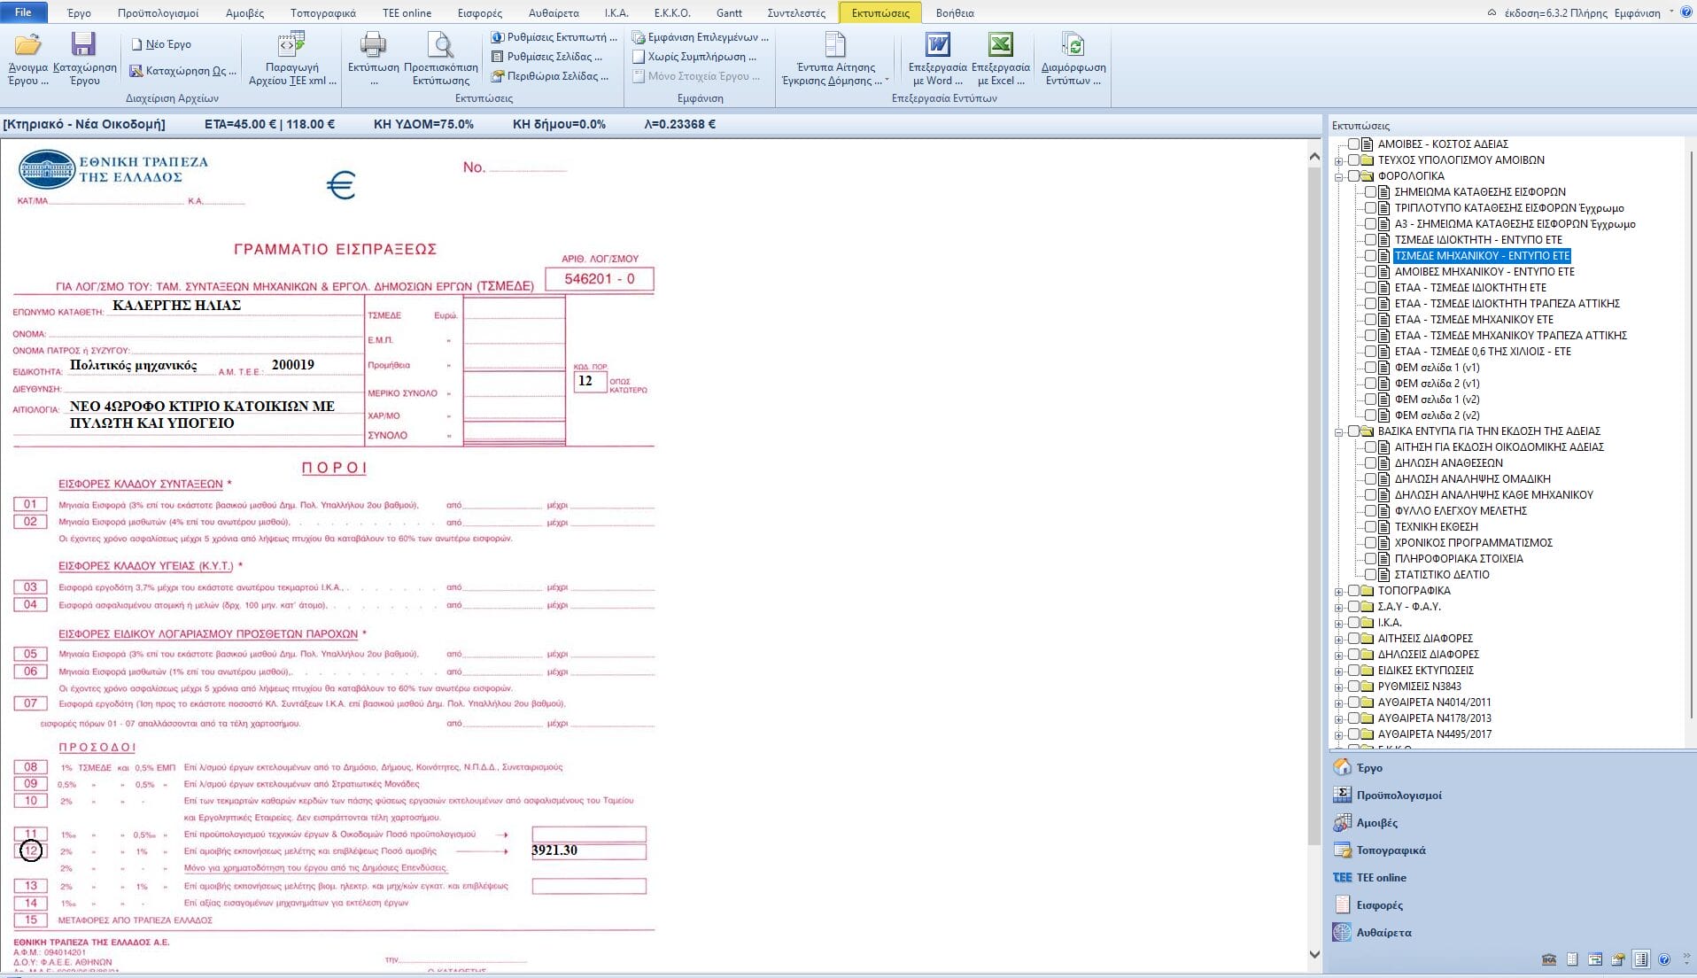Enable the Χωρίς Συμπλήρωση checkbox
Screen dimensions: 1697x978
pyautogui.click(x=639, y=57)
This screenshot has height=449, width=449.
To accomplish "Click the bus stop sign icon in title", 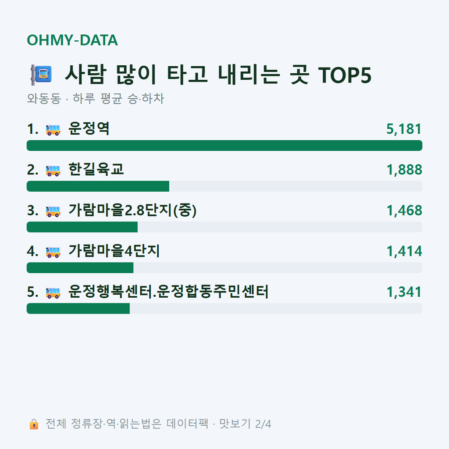I will point(41,75).
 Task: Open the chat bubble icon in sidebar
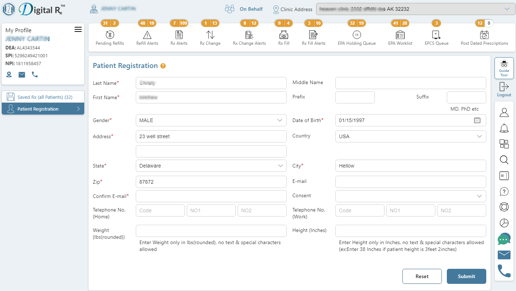[x=504, y=239]
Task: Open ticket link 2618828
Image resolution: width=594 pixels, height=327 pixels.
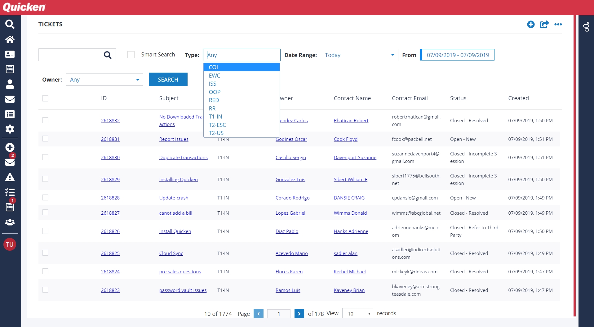Action: point(110,198)
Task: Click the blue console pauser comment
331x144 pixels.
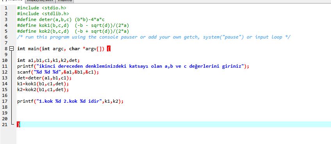Action: 154,37
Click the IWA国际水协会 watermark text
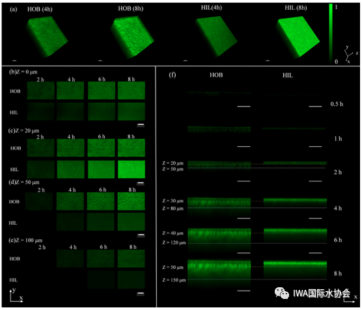This screenshot has height=310, width=362. (x=322, y=293)
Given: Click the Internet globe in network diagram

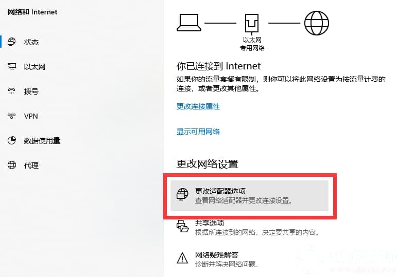Looking at the screenshot, I should [316, 23].
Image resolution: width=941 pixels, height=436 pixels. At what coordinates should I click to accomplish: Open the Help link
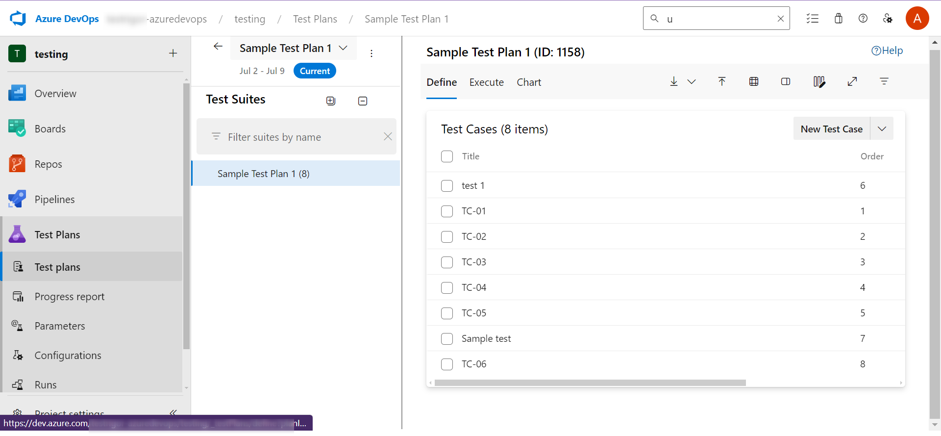point(887,51)
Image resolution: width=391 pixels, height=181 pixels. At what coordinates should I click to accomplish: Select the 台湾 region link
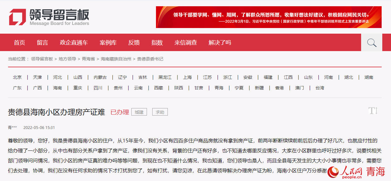[320, 88]
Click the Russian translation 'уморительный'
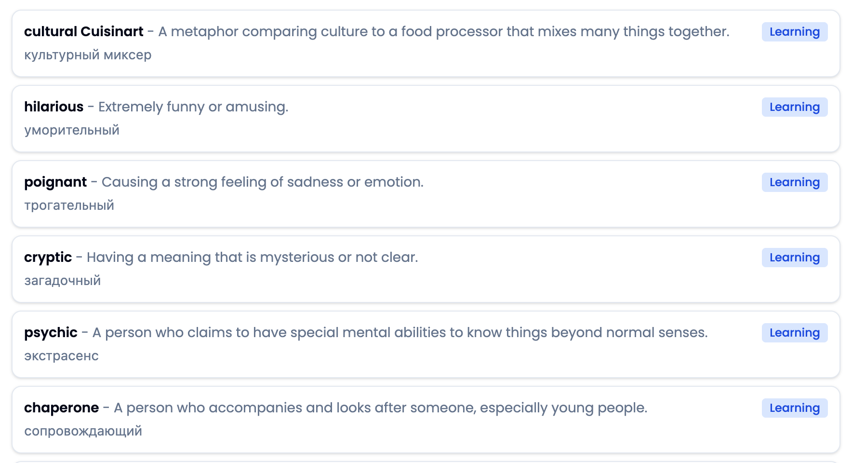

◇ ◇ ◇ ◇ ◇

* _GOAL OF THE EXERCISE_
Take the line that contains "Image resolution: width=391" as the first and the last line of the records as the end, and please quote those lines exactly, pictures omitted.

* _EXPECTED ANSWER_
Image resolution: width=391 pixels, height=181 pixels. At what coordinates should I click to accomplish: Select the 台湾 region link
[320, 88]
Click the Russian translation 'уморительный'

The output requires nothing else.